Stephen Payne: Pattern beyond Chance

I have known Stephen Payne’s poetry for some years, and come to admire its craft, reflection and generosity.  To encounter a poet’s work from readings, workshops, magazines and even a pamphlet is different from meeting it in a full collection. (SP has already published a pamphlet The Possibilities of Balance with Smiths Knoll.)

With a full collection the poet has a chance to create their own poetic world where each poem can support and inform the other, not have to stand directly alongside the other poetries.  It also simply has more space, I feel the poetic volume of a work increases exponentially with the works length, so a full collection shouts eight times louder than a pamphlet.

SP’s poetic world is in turn interested, keen to interest others, playful, well informed, and tender.  It is direct and personal with all of the poems in the collection coming from the poet’s life or work.  It is essential poetry, no persona poems or historical sequences here.  No struggling for the killer image or hunting through the Thesaurus either.  The writing is clear, metrical tending to free verse, sometimes employing syllabics and rhyme.

The star poem of the collection is Making a Living, it is quoted on the back cover with its great opening stanza.  Which contains the most striking anecdote from SP’s academic background, and also establishes the poet’s sensibility.  I will not give the story away, but there is a point where a young man is standing still, mounted on a bicycle in the middle of a velodrome while the crowd cheer a cycle race.  The crowd oblivious to the young man’s achievement.  In so many of the poems the poet observes but is always there doing his own thing too.  In Maths Teacher he approaches the conclusion to a mathematical proof with his teacher.  In Scientific Method he watches his daughter’s intellectual development, but guides her at the same time.  SP floats within his poems, giving them a level as he does so.

My personal favourite poems are In the Floating Temple and Feature. In the first poem SP pulls off something quite remarkable in using one reality to inform another completely different reality, while keeping both realities in focus.  It is an exercise in extended metaphor which translates the relationship between master and student in an oriental temple into a recognisable western reality, but in doing so brings the beauty of the temple setting with it.  Feature has a similar element where a woman overtakes herself, though I value this poem for its implied expression.  The poem creates a mood with a few details, a slight sadness which it transforms.

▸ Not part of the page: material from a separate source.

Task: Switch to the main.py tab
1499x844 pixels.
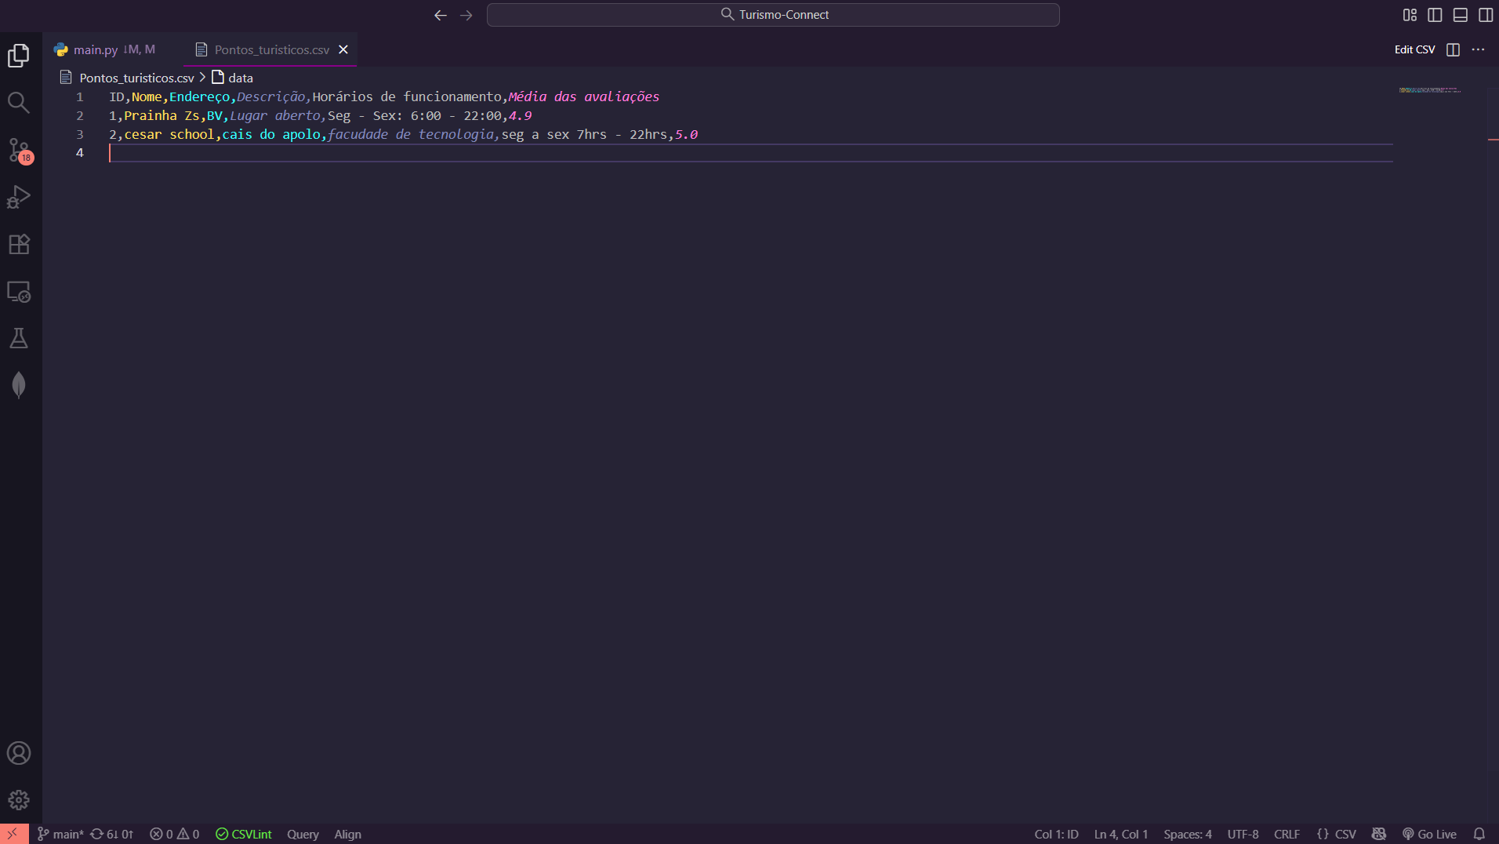Action: pyautogui.click(x=96, y=49)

SP is clearly interested in rhyme.  I happen to know that at least some of his un-rhymed poems have rhymed in draft.  He uses rhyme effectively and with good judgment.  This can be seen in particular in the poems Imp of the Perverse and Infract that follow each other in the collection.  In the first the rhyme binds the poem together to make the experience of a passing train one whole.  In the second the rhyme halts the poem to encourage thought from a reader, and also to support the subject of the poem.

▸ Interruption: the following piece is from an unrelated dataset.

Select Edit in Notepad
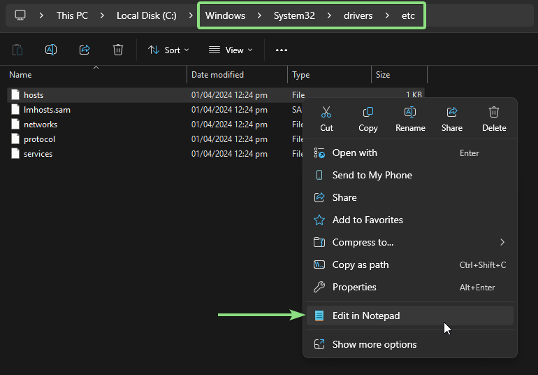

SP is also a good story teller in Guessing Game and The Kinds of Strangers, and one or two of the poems already mentioned, a reader is quickly thrown up in the air, left feeling a little uncomfortable, unsure what the relationships in the poem are, before the jeopardy is skilfully resolved.  In almost all the poems there is a smooth natural delivery, that holds a reader’s interest.

The collection does develop and for me the best poems are at the end.  In particular To: Linda, a tender eulogy for the poet Linda Chase, which is perfectly judged and encapsulates so many of the collections virtues. And in After the Tram Crash, which seems to allow the mystery of life to speak for its self.  I feel the final poem Pier might reflect the direction the poet wishes to go, ably combining the formal and discursive elements of the collection.

The collection is divided into four sections, though the poems are not on a theme, it gives a reader an extra context to read the poems, particularly rewarding on a second read. The title is a reference to scientific method, but after reading the collection I am inclined to think it applies to the poet’s view of the world as shown through his poetry.